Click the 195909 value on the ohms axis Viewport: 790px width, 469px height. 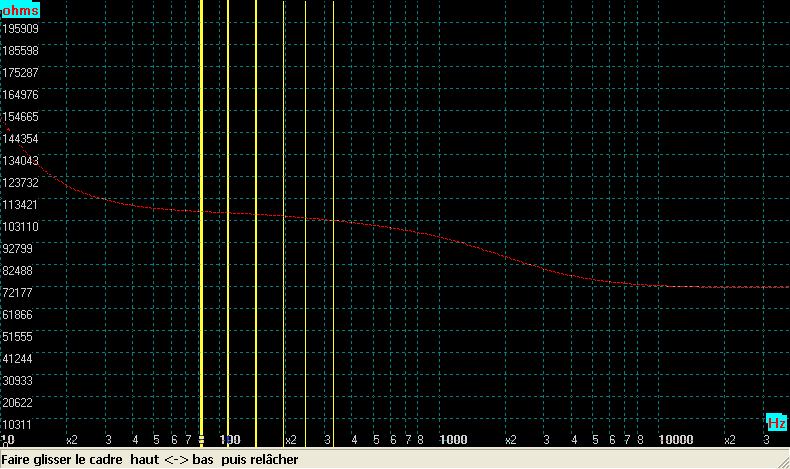20,29
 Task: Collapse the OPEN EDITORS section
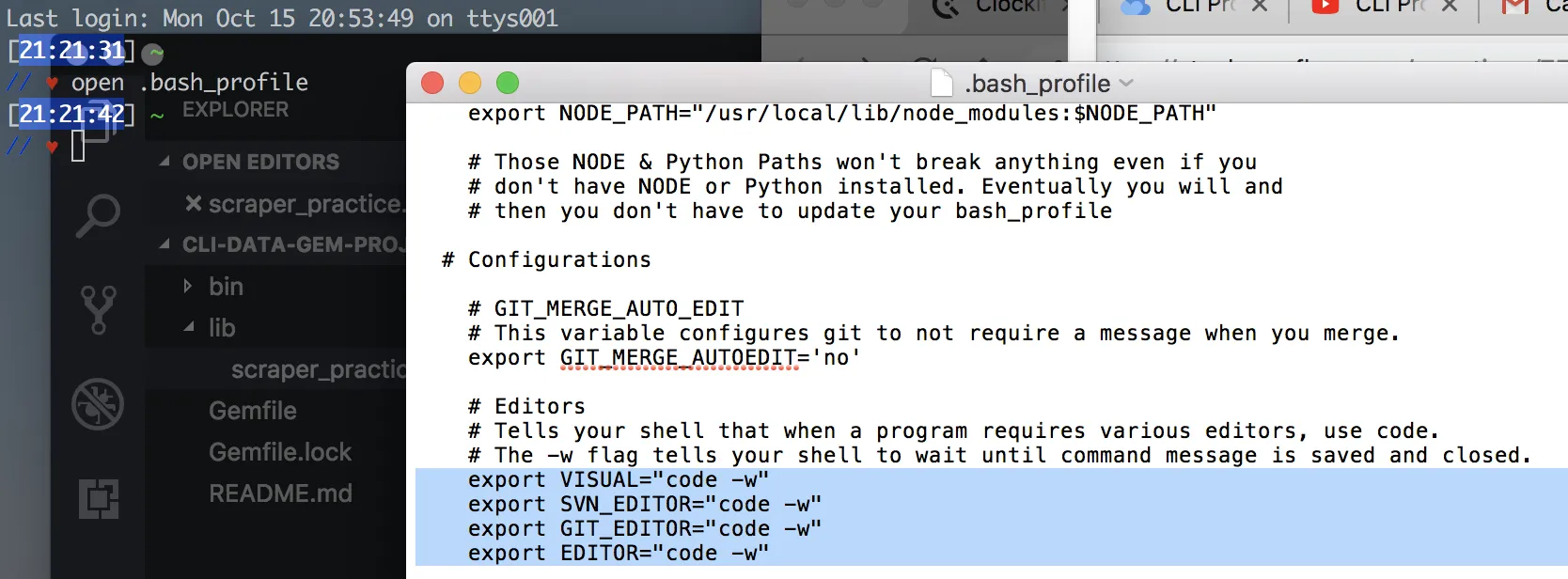165,162
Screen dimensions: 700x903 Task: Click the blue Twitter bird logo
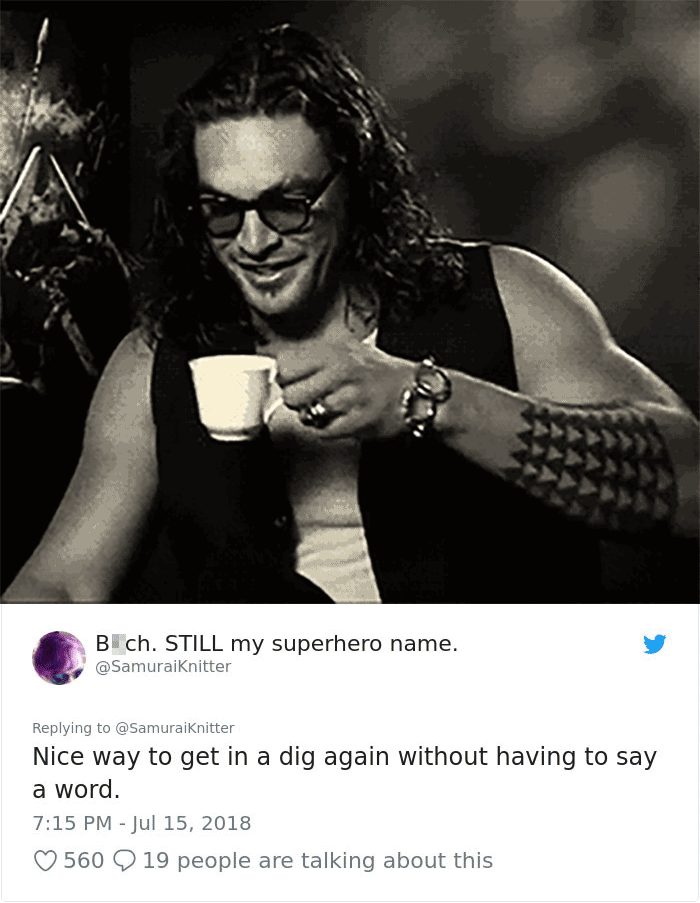pyautogui.click(x=655, y=644)
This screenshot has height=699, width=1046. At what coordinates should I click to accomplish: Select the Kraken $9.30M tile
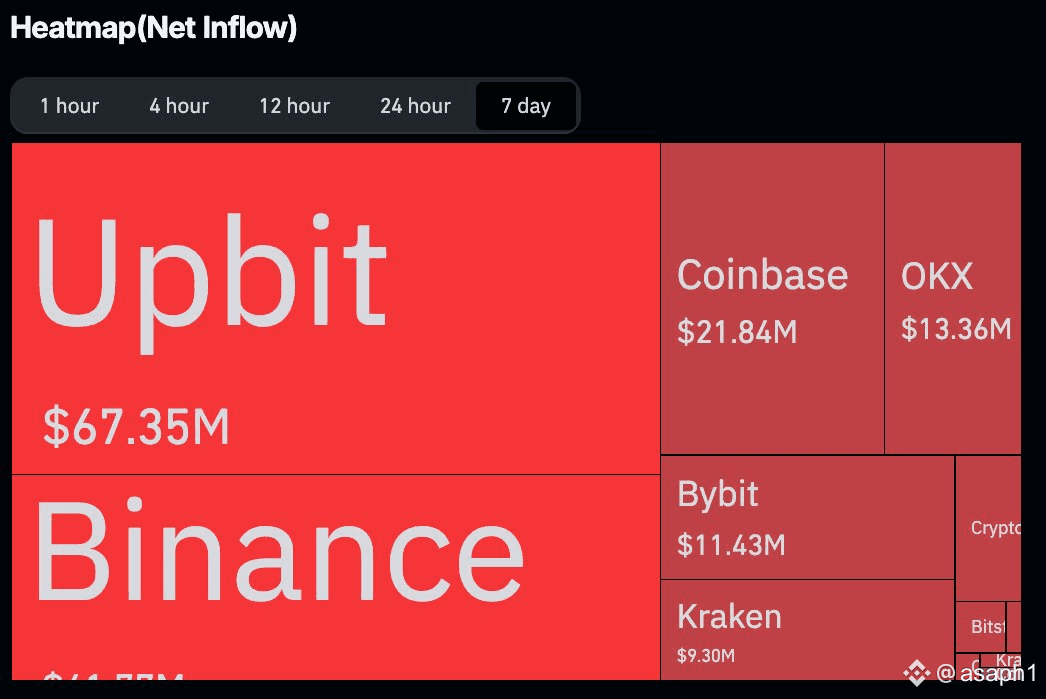tap(807, 630)
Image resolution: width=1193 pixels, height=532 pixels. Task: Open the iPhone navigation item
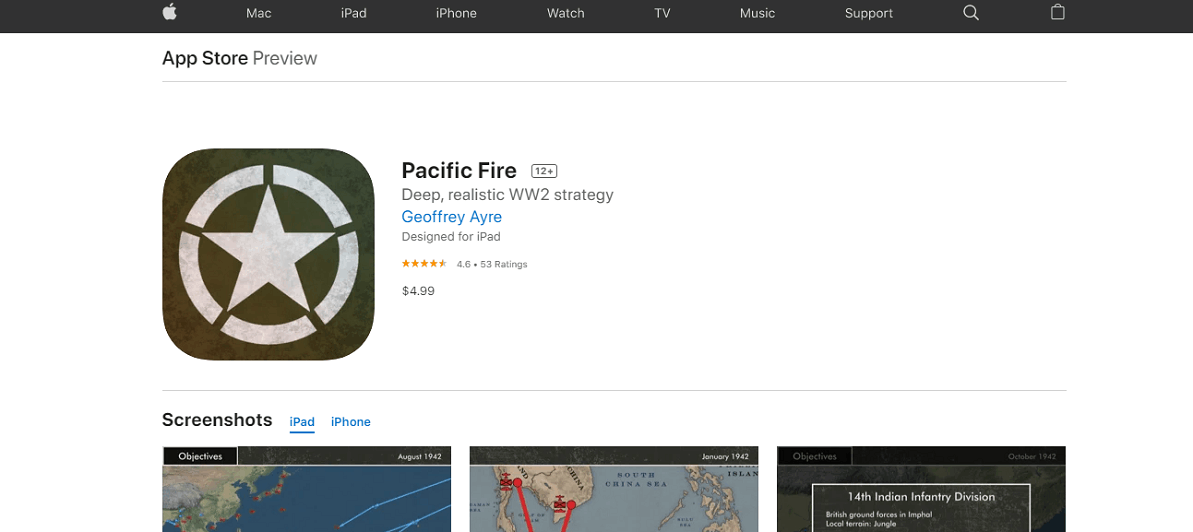tap(457, 13)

+ + +

▶ Exercise
Excluding the pictures, restate word for word the lines from the one that holds "Task: Collapse the OPEN EDITORS section" through the last line of the entries, both ends included.

▶ Expected answer
 Task: Collapse the OPEN EDITORS section
165,162
Screen dimensions: 700x903 Task: Click the blue Twitter bird logo
pyautogui.click(x=655, y=644)
This screenshot has height=699, width=1046. At what coordinates should I click to accomplish: Select the Kraken $9.30M tile
tap(807, 630)
Image resolution: width=1193 pixels, height=532 pixels. Task: Open the iPhone navigation item
tap(457, 13)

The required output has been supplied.